Interesting. I guess we'll see, what with all of the wiretapping, email interception and finance freezing in under the "Homeland Security", who knows what might constitute an invasion of privacy in the cause of protecting the community at large.
And please keep in mind that I am NOT advocating any type of seizures or invasion of personal privacy. The worm suggestion can be accomplished without any intervention on the part of the ignorant computer purchaser, just like the botnet invasion was. The tools for allowing deep access are already on their system. In fact, given the clueless nature of the purchasers, they probably would never know that their system had been part of an international crime ring and had just been silently, unobtrusively repaired for them ... ready for them to get infected again (because they wouldn't have learned anything.)
Re: The getaway driver ... anyone and everyone who purchases a Windows machine is fully aware that that particular operating system is both a huge target and has been historically inept at keeping the barbarians from the gate.

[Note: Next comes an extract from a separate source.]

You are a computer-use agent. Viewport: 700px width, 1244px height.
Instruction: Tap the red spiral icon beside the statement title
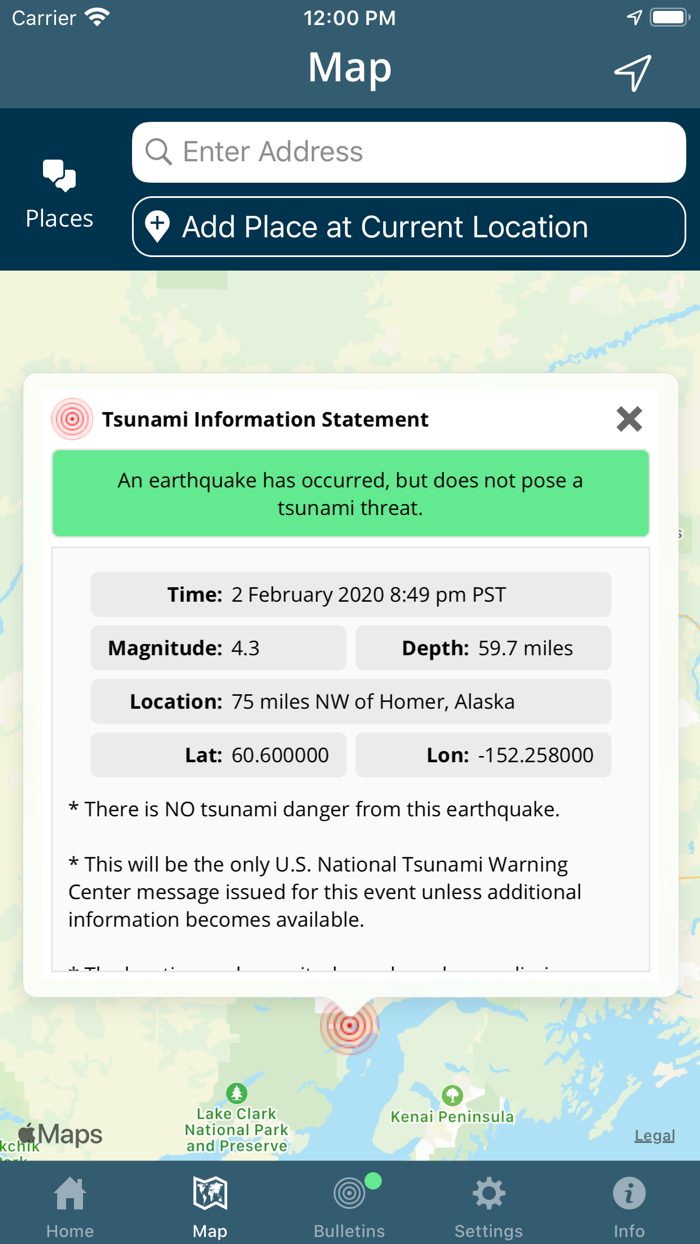point(72,419)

If they are not aware of that, then they have been living under a rock. The least we can do is protect ourselves by doing for them what responsible computer users do: Protect their system so it doesn't become a threat to the entire network through their ignorance.
How about we just kill their network connection? Comparable to the gas company shutting off service in an empty house where a gas leak has been detected.
At least the cops could post the list of zombie IPs, maybe in the form of a blacklist, so those of us who give a darn can protect ourselves from these corrupted machines.
>At least the cops could post the list of zombie IPs, maybe
>in the form of a blacklist, so those of us who give a darn
>can protect ourselves from these corrupted machines.
Huh? There are way too many false positive here. One 0wned machine in a class C dynamic IP network can poison the reputation of over 250 other non-corrupted machines.
I agree that posting is appropriate if there is sufficient information to allow precise targeting of exactly which machines have been taken over.
An ISP could use an IP list augmented with timestamp to identify specific customers.
|I would think it would be fairly easy for authorities to mass-install just one more piece of software with the sole purpose of presenting relevant information to the owners. |
That would be an excellent idea. It could also include a notice pointing out that, if they did not fix their machine, they would then become liable for knowingly allowing their machine to attack other systems. What excellent education for the individuals involved.
|might it be a good idea to install software to clean up the PC's, then delete itself? |
I recall a chap some time ago that wrote software to do that exact act. He was arrested and jailed (sorry, cannot give details).